TUNKHANNOCK — A Tunkhannock landmark — the structure that formerly housed Gay’s True Value Hardware Store on Bridge Street — was being demolished Tuesday.
Owner Doug Gay said the building — built in 1893 — has been the site of the family-operated store since 1929. Gay’s opened at its new location at 189 East Tioga St. on June 8, he said.
“We’re still having a tough time with this (emotionally),” Gay said. “But the new building came out real well, and customers like it.”
The new store is located on Tunkhannock’s main business street next to Brick’s Supermarket.
Gay said the old building withstood much over the years, including major flooding in 1902, 1914, 1936, 1972 and 2011. But he said the building was affected more by tractor-trailers on the new bypass that opened in 2007, as vibrations from the trucks caused the building to deteriorate.
A new CVS Pharmacy is planned for the site; when the company was ready to move forward on construction, Gay’s was given 90 days to vacate the premises.

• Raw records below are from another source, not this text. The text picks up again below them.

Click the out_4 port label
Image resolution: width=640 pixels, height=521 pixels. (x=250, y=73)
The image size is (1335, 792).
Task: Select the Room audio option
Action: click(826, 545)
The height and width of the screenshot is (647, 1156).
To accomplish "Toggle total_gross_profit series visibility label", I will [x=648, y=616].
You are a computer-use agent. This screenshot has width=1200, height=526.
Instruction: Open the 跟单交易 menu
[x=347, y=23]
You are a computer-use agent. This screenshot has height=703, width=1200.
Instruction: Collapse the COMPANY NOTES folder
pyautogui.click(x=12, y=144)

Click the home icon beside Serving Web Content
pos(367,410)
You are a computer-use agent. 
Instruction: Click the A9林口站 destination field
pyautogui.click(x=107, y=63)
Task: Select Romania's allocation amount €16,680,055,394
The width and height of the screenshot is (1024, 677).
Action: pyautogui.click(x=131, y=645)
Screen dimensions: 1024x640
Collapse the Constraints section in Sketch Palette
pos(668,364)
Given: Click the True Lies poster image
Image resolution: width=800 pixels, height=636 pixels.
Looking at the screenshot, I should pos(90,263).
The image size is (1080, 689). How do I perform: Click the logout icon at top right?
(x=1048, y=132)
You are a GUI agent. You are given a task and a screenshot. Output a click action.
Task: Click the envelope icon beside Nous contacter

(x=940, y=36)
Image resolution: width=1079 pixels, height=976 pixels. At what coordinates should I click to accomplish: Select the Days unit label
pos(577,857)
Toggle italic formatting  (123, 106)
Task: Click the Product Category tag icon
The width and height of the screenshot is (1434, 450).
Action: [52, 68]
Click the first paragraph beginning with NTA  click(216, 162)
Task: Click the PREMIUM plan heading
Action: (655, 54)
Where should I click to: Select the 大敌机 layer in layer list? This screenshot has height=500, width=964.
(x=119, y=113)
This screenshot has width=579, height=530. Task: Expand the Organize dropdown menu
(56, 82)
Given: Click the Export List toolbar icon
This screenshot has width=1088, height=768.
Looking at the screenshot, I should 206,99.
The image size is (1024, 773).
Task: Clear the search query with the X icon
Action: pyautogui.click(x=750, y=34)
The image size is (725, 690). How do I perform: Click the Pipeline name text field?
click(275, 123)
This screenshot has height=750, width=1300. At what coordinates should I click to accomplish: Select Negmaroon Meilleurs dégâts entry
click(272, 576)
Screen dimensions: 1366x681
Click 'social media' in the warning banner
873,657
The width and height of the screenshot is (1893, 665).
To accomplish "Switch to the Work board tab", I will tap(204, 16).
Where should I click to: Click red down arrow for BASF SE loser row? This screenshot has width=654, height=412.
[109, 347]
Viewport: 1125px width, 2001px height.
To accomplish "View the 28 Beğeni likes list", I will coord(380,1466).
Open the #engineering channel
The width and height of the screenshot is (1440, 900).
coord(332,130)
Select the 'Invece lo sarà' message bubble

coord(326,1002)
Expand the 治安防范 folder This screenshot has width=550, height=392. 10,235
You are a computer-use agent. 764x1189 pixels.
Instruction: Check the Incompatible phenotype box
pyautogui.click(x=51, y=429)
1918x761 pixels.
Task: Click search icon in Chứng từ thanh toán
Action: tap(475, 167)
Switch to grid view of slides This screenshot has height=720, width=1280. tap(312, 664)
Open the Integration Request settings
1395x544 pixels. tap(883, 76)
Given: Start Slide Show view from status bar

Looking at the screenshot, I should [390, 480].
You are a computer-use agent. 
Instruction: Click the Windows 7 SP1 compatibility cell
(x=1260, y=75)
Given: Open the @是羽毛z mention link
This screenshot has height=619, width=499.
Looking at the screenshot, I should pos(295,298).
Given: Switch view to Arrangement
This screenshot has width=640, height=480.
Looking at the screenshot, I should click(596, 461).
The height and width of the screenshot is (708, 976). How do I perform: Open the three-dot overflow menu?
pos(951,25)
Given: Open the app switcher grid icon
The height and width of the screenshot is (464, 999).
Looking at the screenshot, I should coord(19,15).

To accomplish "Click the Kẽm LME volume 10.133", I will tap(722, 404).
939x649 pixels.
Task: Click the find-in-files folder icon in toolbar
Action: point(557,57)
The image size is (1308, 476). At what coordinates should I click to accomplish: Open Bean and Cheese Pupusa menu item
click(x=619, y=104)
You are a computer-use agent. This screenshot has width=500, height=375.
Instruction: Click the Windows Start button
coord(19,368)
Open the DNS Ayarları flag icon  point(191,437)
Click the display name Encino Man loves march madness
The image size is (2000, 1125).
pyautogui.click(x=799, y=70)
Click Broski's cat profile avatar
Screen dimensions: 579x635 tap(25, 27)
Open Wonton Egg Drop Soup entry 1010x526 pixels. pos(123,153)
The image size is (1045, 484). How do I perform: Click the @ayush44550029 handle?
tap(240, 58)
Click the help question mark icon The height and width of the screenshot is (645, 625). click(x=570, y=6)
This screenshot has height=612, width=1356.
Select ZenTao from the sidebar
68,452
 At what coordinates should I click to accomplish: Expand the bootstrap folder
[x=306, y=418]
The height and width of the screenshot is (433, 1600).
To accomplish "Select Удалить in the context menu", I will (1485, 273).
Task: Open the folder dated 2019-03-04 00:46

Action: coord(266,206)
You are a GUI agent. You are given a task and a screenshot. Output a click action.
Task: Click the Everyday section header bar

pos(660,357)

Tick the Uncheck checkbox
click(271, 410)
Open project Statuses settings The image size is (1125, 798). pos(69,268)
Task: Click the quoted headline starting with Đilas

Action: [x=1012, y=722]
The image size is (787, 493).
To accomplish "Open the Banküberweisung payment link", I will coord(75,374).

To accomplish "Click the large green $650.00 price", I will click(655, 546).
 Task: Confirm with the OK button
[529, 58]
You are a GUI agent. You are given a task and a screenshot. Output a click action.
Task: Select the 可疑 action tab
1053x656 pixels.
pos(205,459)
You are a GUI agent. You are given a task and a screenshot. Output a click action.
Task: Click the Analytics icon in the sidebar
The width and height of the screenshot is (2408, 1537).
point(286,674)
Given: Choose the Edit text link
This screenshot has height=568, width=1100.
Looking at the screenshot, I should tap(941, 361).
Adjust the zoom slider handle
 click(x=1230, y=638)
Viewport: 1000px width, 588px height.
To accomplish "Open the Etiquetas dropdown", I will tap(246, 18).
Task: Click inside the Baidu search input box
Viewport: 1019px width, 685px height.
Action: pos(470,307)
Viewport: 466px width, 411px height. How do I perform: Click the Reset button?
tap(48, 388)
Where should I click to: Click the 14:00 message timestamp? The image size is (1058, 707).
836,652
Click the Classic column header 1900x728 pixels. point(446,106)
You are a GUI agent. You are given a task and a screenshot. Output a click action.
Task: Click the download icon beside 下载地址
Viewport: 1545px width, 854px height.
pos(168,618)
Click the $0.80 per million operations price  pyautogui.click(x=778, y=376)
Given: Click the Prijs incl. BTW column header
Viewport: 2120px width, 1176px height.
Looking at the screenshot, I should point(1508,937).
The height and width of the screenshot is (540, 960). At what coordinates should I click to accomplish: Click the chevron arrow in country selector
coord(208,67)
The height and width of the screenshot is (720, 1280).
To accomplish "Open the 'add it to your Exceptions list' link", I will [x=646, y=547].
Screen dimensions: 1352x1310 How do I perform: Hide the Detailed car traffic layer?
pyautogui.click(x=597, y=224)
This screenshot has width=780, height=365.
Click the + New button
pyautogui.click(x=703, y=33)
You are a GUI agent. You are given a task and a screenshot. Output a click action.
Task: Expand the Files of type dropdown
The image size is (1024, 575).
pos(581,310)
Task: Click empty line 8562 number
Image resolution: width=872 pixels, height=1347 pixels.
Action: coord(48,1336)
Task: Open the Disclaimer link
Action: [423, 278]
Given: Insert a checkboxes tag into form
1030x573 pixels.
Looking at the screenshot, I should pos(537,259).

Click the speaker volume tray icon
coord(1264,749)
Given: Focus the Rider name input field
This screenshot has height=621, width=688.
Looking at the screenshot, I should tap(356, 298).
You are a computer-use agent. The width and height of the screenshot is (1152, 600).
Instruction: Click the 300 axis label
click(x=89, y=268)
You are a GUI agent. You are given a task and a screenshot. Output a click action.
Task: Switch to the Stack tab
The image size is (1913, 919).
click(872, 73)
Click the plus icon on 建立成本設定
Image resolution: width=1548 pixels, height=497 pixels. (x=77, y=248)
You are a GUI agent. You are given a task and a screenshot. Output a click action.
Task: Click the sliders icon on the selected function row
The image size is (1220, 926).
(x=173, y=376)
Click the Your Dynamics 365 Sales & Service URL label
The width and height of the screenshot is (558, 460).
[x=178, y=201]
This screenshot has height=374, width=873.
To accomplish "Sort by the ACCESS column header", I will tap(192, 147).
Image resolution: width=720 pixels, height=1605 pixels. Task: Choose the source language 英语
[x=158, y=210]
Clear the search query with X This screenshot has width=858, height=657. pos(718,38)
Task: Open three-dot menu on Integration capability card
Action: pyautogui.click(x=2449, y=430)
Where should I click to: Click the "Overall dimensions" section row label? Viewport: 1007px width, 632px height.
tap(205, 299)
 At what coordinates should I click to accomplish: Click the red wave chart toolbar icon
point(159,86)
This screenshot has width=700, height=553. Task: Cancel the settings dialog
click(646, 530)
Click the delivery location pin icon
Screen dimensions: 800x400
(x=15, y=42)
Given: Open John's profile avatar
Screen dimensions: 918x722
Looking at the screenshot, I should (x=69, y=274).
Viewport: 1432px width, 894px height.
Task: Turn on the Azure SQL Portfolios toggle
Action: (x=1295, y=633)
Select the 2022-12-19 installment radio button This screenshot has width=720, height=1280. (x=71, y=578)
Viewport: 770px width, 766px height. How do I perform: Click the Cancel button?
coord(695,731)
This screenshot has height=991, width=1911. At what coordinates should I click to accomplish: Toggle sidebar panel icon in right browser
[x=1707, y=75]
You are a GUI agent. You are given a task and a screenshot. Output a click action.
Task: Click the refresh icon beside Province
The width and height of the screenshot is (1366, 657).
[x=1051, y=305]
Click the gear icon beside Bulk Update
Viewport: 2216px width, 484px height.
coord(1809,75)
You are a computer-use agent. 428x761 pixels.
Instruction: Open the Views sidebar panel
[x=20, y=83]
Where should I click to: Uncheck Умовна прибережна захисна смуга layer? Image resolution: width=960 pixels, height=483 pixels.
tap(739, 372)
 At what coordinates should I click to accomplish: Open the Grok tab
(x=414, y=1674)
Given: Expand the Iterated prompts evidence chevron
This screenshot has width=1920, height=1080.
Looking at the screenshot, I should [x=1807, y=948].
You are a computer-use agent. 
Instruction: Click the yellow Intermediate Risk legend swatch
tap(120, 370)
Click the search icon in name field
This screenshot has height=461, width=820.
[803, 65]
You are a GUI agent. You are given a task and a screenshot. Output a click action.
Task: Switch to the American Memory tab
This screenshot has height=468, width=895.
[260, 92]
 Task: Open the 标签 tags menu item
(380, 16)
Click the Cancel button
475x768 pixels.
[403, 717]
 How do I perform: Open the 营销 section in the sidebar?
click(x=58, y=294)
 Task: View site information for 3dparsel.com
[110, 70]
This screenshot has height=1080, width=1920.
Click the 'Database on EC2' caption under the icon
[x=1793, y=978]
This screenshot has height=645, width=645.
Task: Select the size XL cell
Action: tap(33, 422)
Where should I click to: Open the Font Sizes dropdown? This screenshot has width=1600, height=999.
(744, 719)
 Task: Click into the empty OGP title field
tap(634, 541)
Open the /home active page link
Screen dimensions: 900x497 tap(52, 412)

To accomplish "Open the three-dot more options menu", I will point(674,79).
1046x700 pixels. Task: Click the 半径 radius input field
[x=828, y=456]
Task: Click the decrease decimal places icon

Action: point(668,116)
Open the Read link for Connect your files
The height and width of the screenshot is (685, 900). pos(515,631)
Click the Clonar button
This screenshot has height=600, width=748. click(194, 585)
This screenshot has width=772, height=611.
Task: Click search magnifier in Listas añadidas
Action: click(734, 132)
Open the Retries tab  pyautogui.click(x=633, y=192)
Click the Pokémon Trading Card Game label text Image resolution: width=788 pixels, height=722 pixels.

“We had to move a lot of stuff in a short period of time,” said Gay. “If it weren’t for all of our wonderful friends who have been our faithful customers for so many years, we never would have been able to pull it off. But that’s what Tunkhannock is all about — we’re one community where people help people out.”
Mayor Norman Ball, who has been Tunkhannock’s mayor for 16 years and managed Gay’s Little League team years ago, said Gay’s hardware store has been a community asset.
“Gay’s has been around a long time,” he said. “Anytime I needed anything, I’d go there. If I couldn’t find what I was looking for, they would find it for me. Gay’s is a staple in this community.”
Ball said the new location is a “beautiful store” — a warehouse transformed into a huge retail operation with more floor space than the old location. “They will do well there,” he said.
The mayor said CVS is spending “a tremendous amount of money” to raise the ground level at the former Gay’s site to enable construction above the flood plain.
“We have the new bypass, the Prince Hotel has been renovated, as had the Dietrich Theater, and we have a new ambulance building, a new fire hall and a new library,” said Ball. “Plus, we have a lot of good restaurants.”
Gay said he watched some of the demolition, but had to leave.
“I don’t even want to go down and look at it right now,” he said. “I’ve spent most of my life there.”
Gay, 70, said he has worked in the building for more than 55 years. The new location offers the same products with the same friendly staff, he said.
“Like always, we’ll do our best,” he said.
The Bridge Street building contained 15,000 square feet of space on four floors. The top two floors were used mainly for storage; the second floor was for parts and service. The first floor was filled with aisle upon aisle of merchandise and departments — from tick removers to Christmas lights and from sporting goods to baby dolls, wagons and bikes.
There were stuffed heads of trophy game mounted everywhere. Two trophy deer hung in Gay’s office.
Gay and his two sons, Dan and Rick, are running the new store.